Mr. Renzi came to power in 2014 as a “demolition man” and tried to rejuvenate Italy with liberal social and market reforms. But in 2016, when a migrant crisis and growing right-wing populist movements upset Europe, he played and lost a constitutional reform that he treated as a referendum on himself.

When Five Star won an election in 2018, it took a coalition partner to form a government, but Mr Renzi did not allow his Democratic Party to join forces with the populists. Instead, Five Star formed a government alliance with the League party led by Mr Salvini and elected Mr Conte, a little-known lawyer, as prime minister. Critics called him their puppet.

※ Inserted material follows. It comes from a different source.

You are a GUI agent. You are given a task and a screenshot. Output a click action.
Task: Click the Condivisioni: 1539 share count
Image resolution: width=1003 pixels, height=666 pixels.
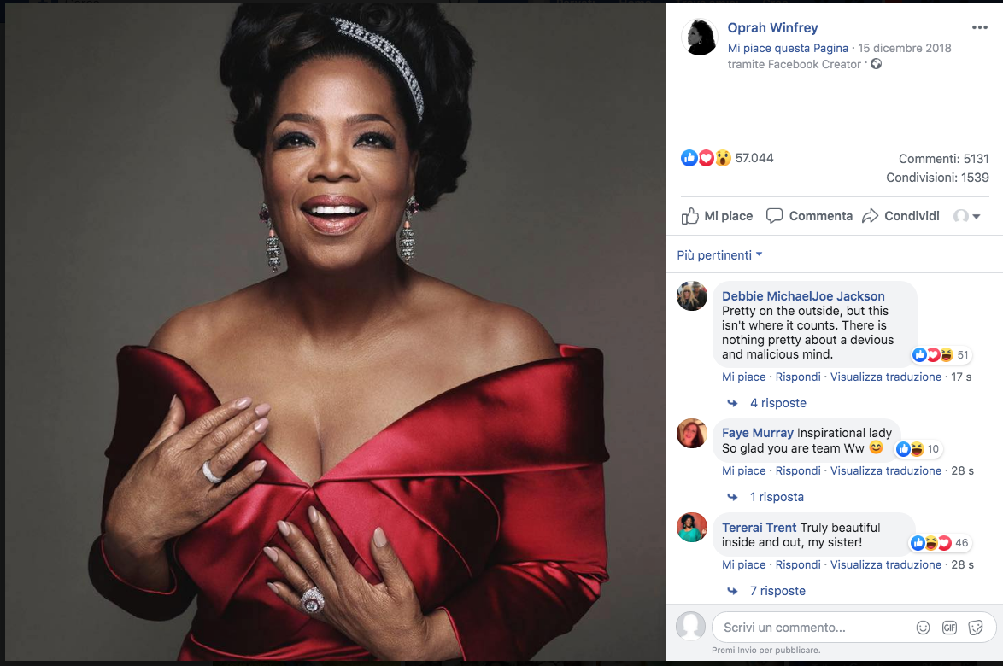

The next year, Mr. Salvini was overwhelmed, withdrew from the government and called for new elections in the hope of taking power. Mr. Renzi took the opportunity to turn around and forged an alliance between the Democratic Party and Five Star to prevent elections and put Mr. Salvini on the sidelines.

Mr Renzi then bolted his party and founded a new one, with just enough loyalists in parliament to remove the majority from the new government. The move gave him immense power with no practical assistance.

His permanent plan angered the country’s voters – as he confirmed in a 2019 interview – and increasingly loathed the politician who was once considered Italy’s greatest hope. Even his followers said he was wasting his significant legacy.

His move this month has forced Mr. Conte, who is less versed in politics, and Five Star to publicly abandon purity claims in order to stay in power.

Five Star previously belittled lawmakers who left their parties and traded their votes for influence, turning parliament into a “cattle market”. Well, when Five Star approached these very legislators, it renamed them “those responsible”.

Mr Conte’s government had to peel off Mr Renzi’s own loyalists, find support in a lucky bag from unaffiliated legislators or, remarkably, woo supporters of Silvio Berlusconi – whom Five Star has described in the past as a “dwarf”, a “traitor”. and a gangster.

If Mr Conte cannot form a solid majority, he may ultimately resign, leading to the collapse of the government and its replacement. Or he could return to Mr Renzi hat in hand and lend even more leverage to a politician who has described himself as a Machiavellian.

On Tuesday evening, Mr Renzi said that if Mr Conte got enough support to continue to rule he should be kept busy, ideally in a way that Mr Renzi approved.

“But hurry up,” he said. “Because you have no time to waste.”